### About this task
Starting at the line containing "Given: Open the HackBar devtools tab" and ending at the line containing "Viewport: 713px width, 401px height.", transcribe the listing below exactly. Keep both end lines, skip the pictures, and copy nothing else.
------ Extracted data ------
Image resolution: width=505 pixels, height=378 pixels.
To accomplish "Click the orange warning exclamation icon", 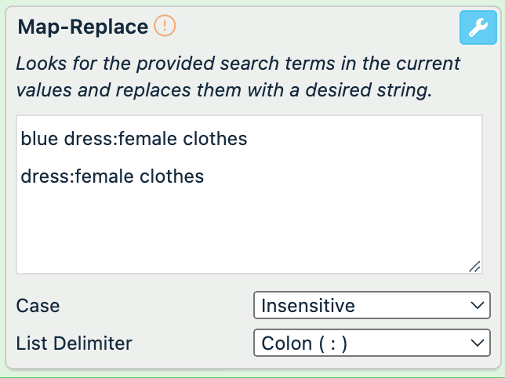I will tap(165, 26).
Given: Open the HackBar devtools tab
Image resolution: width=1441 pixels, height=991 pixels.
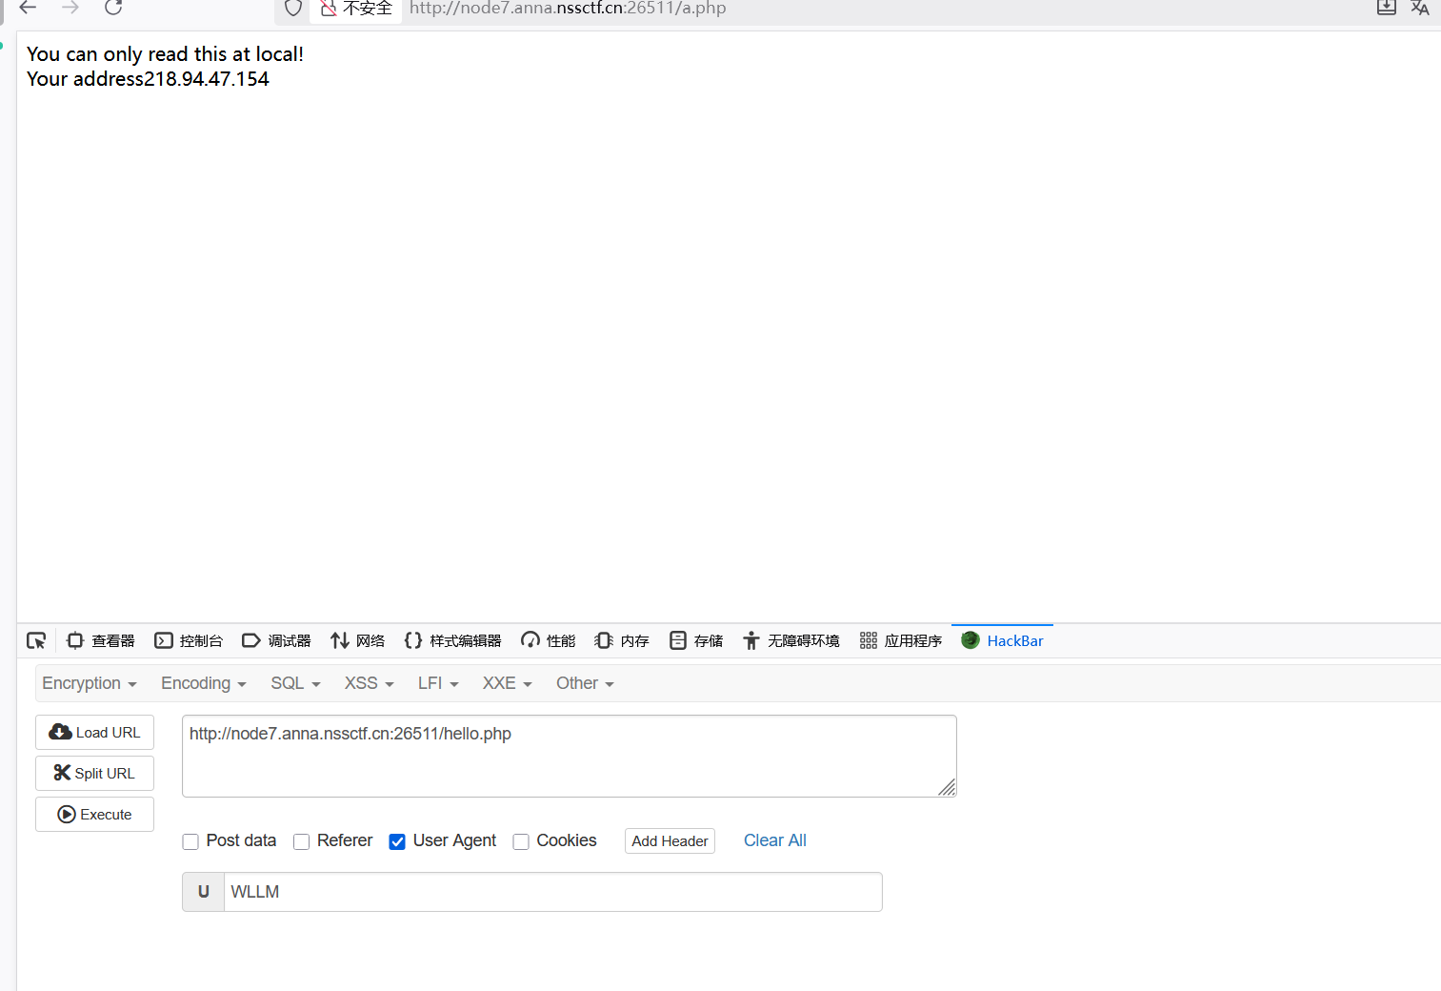Looking at the screenshot, I should tap(1003, 640).
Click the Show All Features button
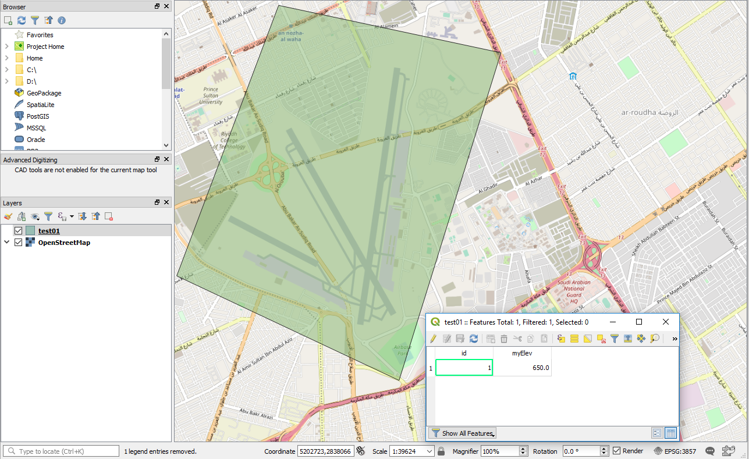This screenshot has height=459, width=749. pyautogui.click(x=462, y=433)
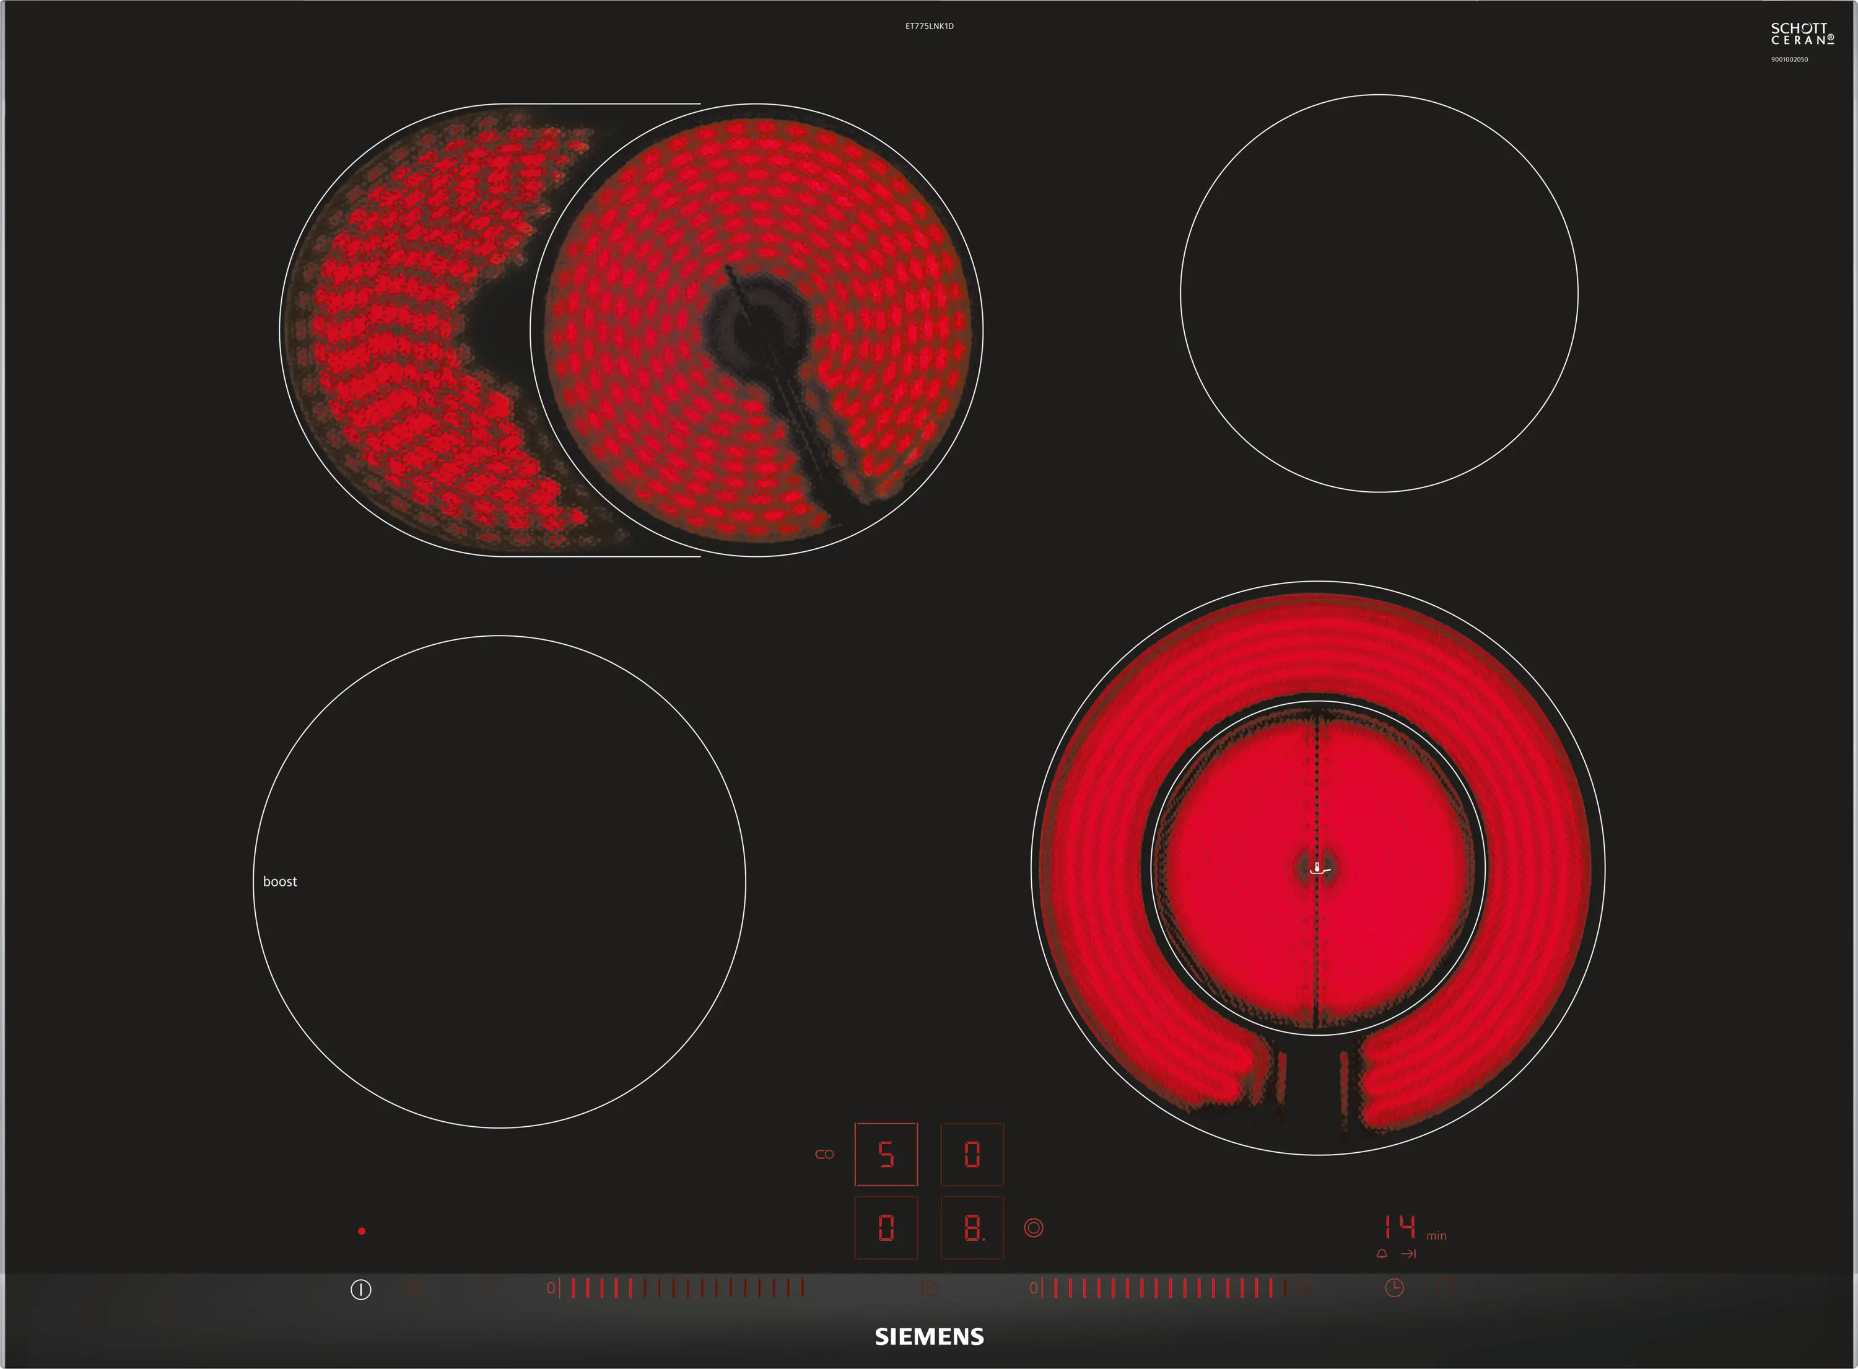
Task: Tap the extended oval zone symbol
Action: pos(824,1154)
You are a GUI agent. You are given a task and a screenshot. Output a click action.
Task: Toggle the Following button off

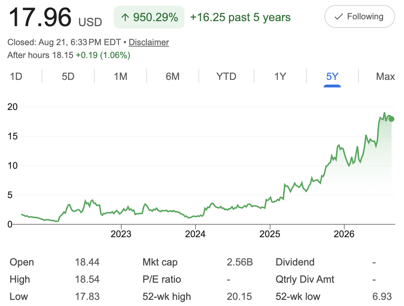click(360, 16)
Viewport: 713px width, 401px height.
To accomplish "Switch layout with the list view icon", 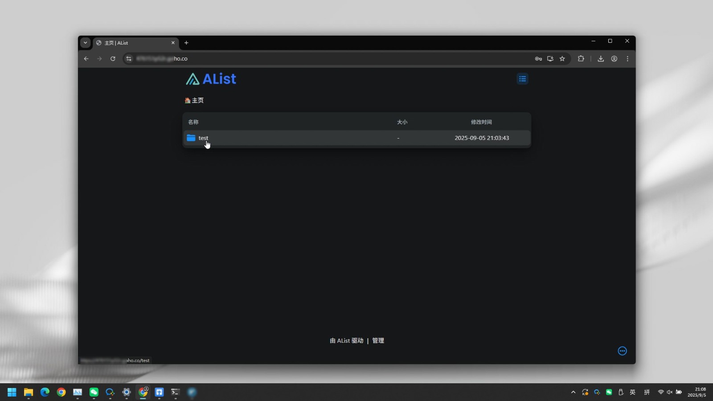I will (522, 79).
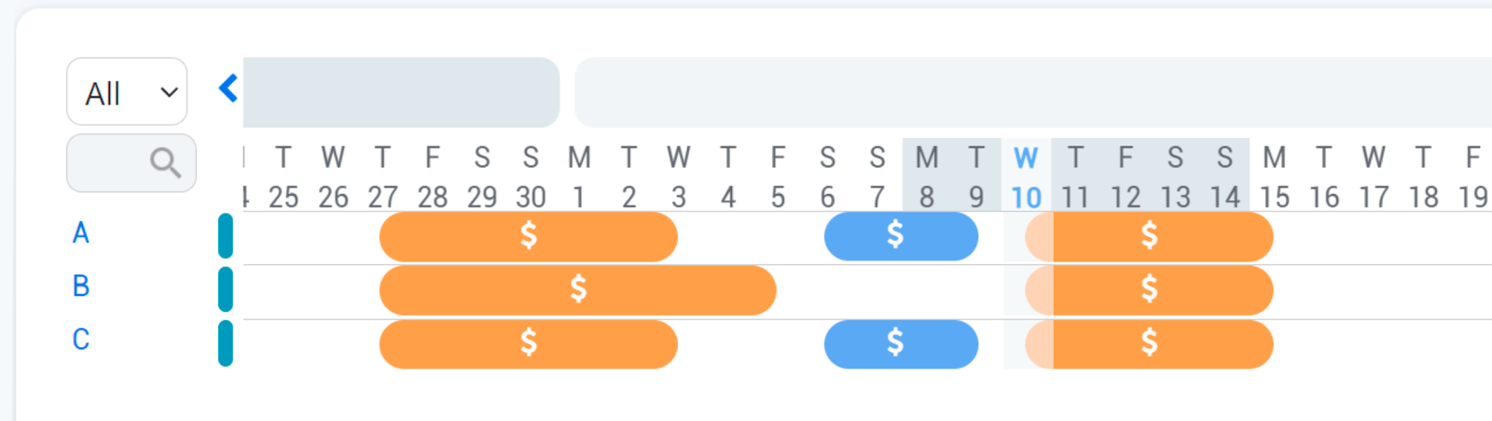
Task: Open the row C link
Action: click(x=81, y=339)
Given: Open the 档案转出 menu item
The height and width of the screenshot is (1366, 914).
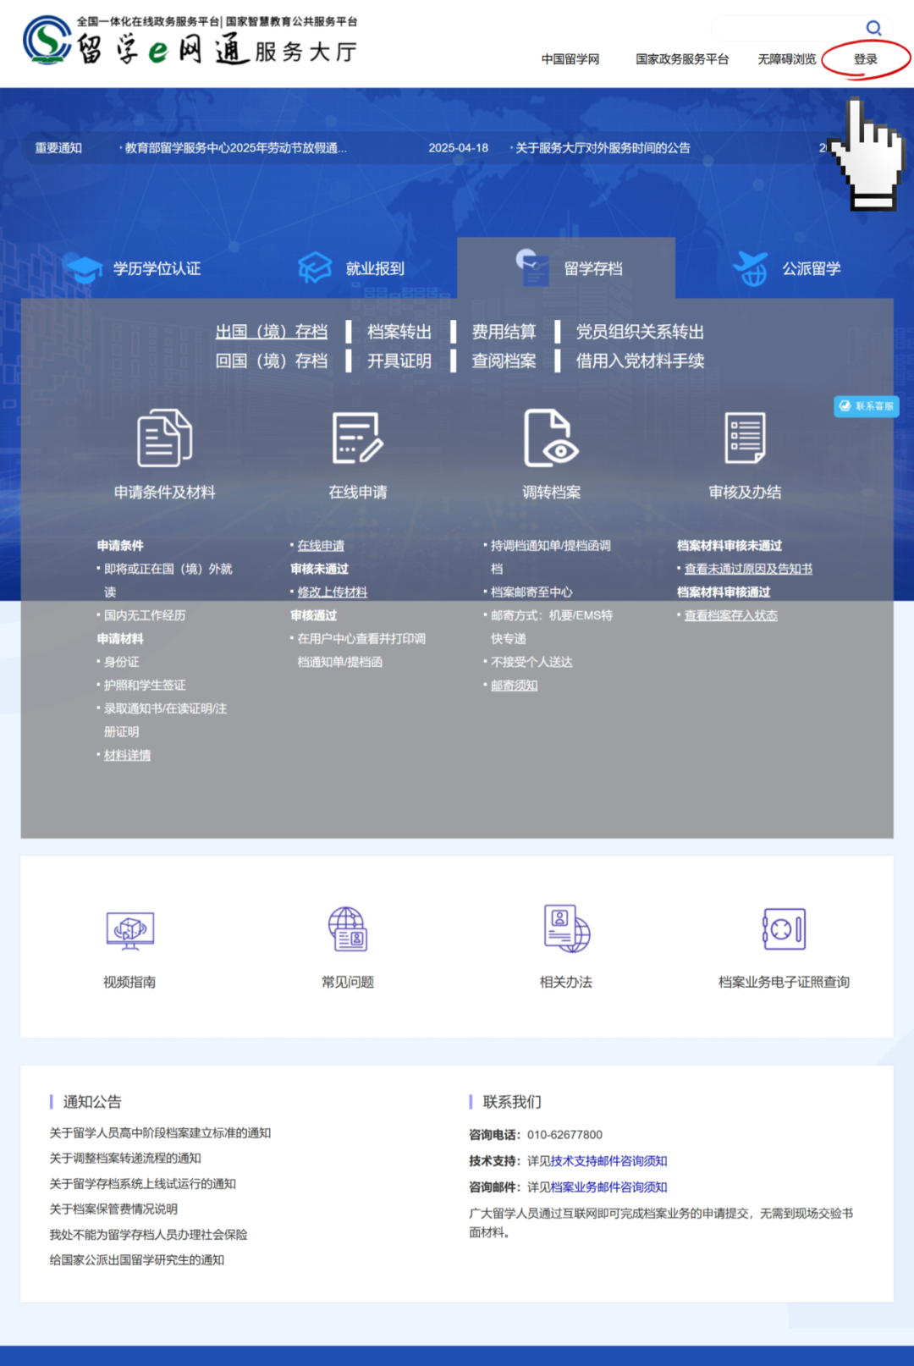Looking at the screenshot, I should pyautogui.click(x=399, y=332).
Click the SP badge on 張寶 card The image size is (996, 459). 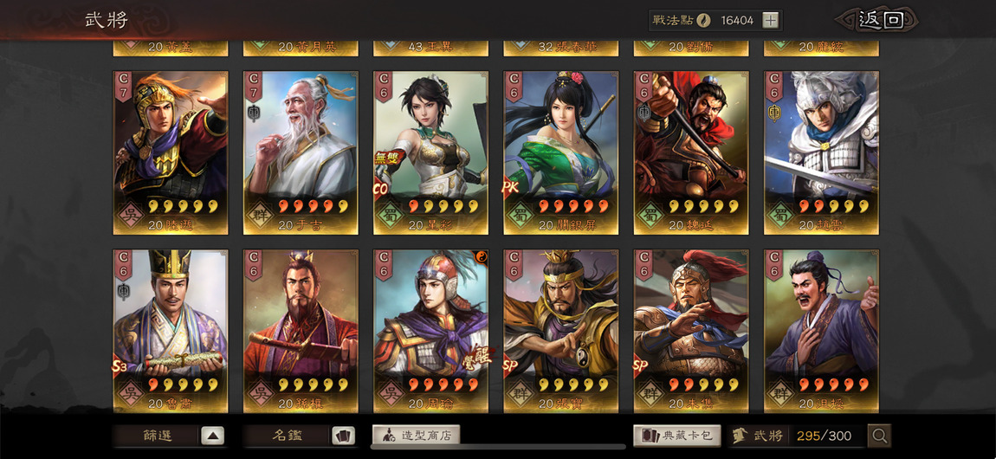tap(511, 365)
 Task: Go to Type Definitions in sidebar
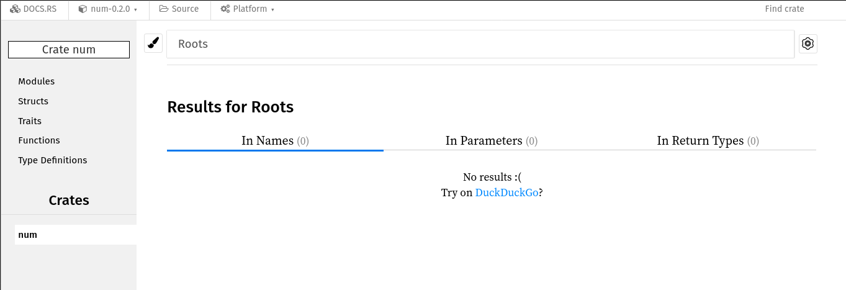click(x=53, y=160)
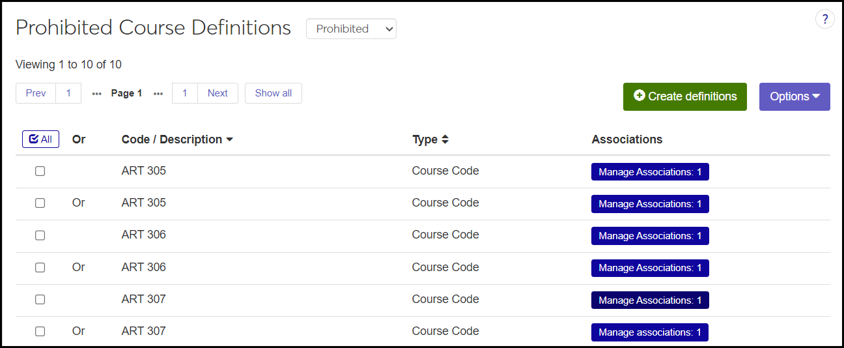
------
### Solution below
Given: Open the HackBar devtools tab
Image resolution: width=1441 pixels, height=991 pixels.
Looking at the screenshot, I should tap(1003, 640).
Click the Show All Features button
This screenshot has height=459, width=749. pyautogui.click(x=462, y=433)
Task: Tap the extended oval zone symbol
Action: pos(824,1154)
You are a GUI agent. You are given a task and a screenshot. Output a click action.
Task: Toggle the Following button off

click(360, 16)
Viewport: 713px width, 401px height.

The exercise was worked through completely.